The new art substituted night performances for daytime shows, with candles and a Chinese dragon's head spouting fire being attached to the bridal sedan-chair, to signify wishes for a happy and prosperous life among the local people during the coming year.

The performances typically were held between New Year's Day and the Lantern Festival on the 15th day of the Chinese New Year, with troupes of more than 100 artists marching through the streets on stilts. The performances made Wanshan Village a regional attraction.

The practice has dipped in recent decades, with older artists passing away. However, state policies aimed at preserving non-material heritage have helped to resurrect the art and in June of last year, villagers began learning the art again from senior practitioners. Two month later, they had revived performances and took part this year in the Henan Non-Material Heritage Festival during the spring festival.

Walking on Stilts

Cai Gaoqiao, or walking on stilts, is a celebratory folk dance. Performers strap on two long stilts, making them easily visible to audience members, and perform on a "moving stage," by freely walking.

The practice can be traced back to the Spring and Autumn Period (770-476 B.C.) and has been called a variety of names throughout its history. During the Song Dynasty (420-479 A.D.) it was known as "Taqiao;" it was called "Gaoqiao" during the Qing Dynasty. In Beijing, the performances are called "Gaoqiao meeting" and "Za Gaojiao" in the Huanghe River valley region.

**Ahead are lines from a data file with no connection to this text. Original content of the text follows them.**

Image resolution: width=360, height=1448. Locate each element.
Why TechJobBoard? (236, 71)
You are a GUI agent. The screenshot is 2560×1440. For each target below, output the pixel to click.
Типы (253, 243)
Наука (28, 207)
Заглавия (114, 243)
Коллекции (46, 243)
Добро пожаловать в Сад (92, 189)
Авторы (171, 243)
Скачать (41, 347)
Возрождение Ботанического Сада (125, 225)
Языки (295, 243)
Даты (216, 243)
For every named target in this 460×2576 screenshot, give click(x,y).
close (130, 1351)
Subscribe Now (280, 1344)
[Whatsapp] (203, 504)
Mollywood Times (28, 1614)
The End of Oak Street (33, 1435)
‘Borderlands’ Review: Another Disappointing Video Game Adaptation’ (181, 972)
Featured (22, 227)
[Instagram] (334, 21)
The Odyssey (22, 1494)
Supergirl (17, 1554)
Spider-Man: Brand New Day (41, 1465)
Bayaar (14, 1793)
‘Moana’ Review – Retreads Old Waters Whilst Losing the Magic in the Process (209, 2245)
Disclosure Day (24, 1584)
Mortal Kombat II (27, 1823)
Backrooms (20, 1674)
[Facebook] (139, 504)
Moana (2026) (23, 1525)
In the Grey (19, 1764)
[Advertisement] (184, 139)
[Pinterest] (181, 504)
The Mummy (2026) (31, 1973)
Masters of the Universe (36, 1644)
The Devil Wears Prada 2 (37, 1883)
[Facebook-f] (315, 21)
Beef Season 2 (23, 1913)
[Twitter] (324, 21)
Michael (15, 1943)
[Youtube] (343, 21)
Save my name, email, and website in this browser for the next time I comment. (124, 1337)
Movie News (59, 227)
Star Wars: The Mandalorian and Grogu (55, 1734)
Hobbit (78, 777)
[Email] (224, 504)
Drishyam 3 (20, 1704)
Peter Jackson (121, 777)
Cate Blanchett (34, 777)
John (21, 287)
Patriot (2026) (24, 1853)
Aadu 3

Performers dress as characters from popular stories and perform to the music of the suona horn, a woodwind instrument. They act out scenes from operas like "Nao Tiangong" ("Havoc in heavenly palace"), and "Shui Man Jinshan" ("The flood of Jinshan"). Performers wear stilts of different heights according to their roles. For example, in the opera "Shui Man Jinshan," the performer playing Fa Hai wears stilts 4-feet-tall, while the actor playing the Buddhist novice wears 2.5-feet-tall stilts.

Carrying Sedan Chairs

Tai Huajiao, or carrying sedan chairs, became a popular folk dance during the middle period of the Republic of China (1912-1949). The performer who sits in the sedan chair is usually dressed as an ugly county magistrate with a black gauze cap or as a beautiful woman played by a man in ancient costume, with a handkerchief in hand. Four sedan-chair bearers are also played by "choujue," or comic roles in traditional opera. The sedan chair used is a wooden one without a bottom, decorated by the red and green silk cloth. The performer sits in the chair and dances to the folk music.